Activities:
a - Answer these three questions from the stroke predictions notebook, one line each:
(i) Which column has missing values?
(ii) What delimiter is passed to `pd.read_csv`?
(iii) Which column is dropped during preprocessing?
b - List every module that the stroke predictions notebook's import statements bring in.
c - Extend the stroke predictions notebook beyond its final code cell.

Provided text:
Start of Block

# Stroke predictions

### Introduction

Blabla

### Imports

In [2]:
import csv
import numpy as np
import matplotlib.pyplot as plt
import pandas as pd
import seaborn as sns
import statistics
from typing import Optional, List, Tuple, Dict, Any, Callable, Iterable
import warnings
warnings.filterwarnings("ignore")

ModuleNotFoundError: No module named 'pandas'

### Data parsing

The variable *input_path* corresponds to the path of the input CSV file (the healtcare dataset). This file is converted to a pandas dataframe where each row corresponds to a unique patient:

In [None]:
input_path = "stroke_data.csv"
df = pd.read_csv(input_path, delimiter=";")

Our dataframe contains the following columns:

In [None]:
df.info()

The meanings of the columns are rather self-explanatory. There are 11 features in total, plus the label. The label is represented by the *stroke* column. Note that only the *bmi* column has missing values.

### Data exploration and preprocessing

In the following we will study each column in more detail. Let's start with the *id* column. Since this column will not be relevant to predict strokes, we will simply drop it:

In [None]:
df = df.drop(["id"], axis=1)

The *gender* column shows the following distribution:

In [None]:
df["gender"].value_counts()

End of Block

(Stored data)
Start of Block

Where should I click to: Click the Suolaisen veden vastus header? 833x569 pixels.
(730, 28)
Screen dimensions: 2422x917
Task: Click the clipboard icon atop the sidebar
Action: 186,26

End of Block

Expected outputs:
a -
(i) bmi
(ii) ";"
(iii) id

b - csv, numpy, matplotlib.pyplot, pandas, seaborn, statistics, typing, warnings

c -
For simplicity, we will only consider two gender options. The *Other* value can be replaced by the majority vote, which is *Female*. Furthermore, we should convert gender into an integer:

In [None]:
df["gender"] = df["gender"].replace(["Other"], "Female")
gender_conversion = {"Male": 0, "Female": 1}
df["gender"] = df["gender"].map(gender_conversion)
df["gender"] = df["gender"].astype(int)
df["gender"].value_counts()

Next up is the *age* column. All we want to is to convert the datatype from float to integer:

In [None]:
df["age"] = df["age"].astype(int)

The *hypertension* field takes on the values 0 (no hypertension) and 1 (hypertension). Similarly, *heart_disease* is either 0 (no heart disease) or 1 (heart disease). The distribution is as follows:

In [None]:
df[["hypertension", "heart_disease"]].value_counts()

The column *ever_married* shows whether the patient has ever been married:

In [None]:
df["ever_married"].value_counts()

We should map the string values to integers:

In [None]:
married_conversion = {"No": 0, "Yes": 1}
df["ever_married"] = df["ever_married"].map(married_conversion)
df["ever_married"] = df["ever_married"].astype(int)

Next, we have *work_type*. The options for this field read:

In [None]:
df["work_type"].value_counts()

In [None]:
sns.barplot(x='work_type', y='stroke', data=df)

For the *residence_type* field, the distribution is as follows:

In [None]:
df["residence_type"].value_counts()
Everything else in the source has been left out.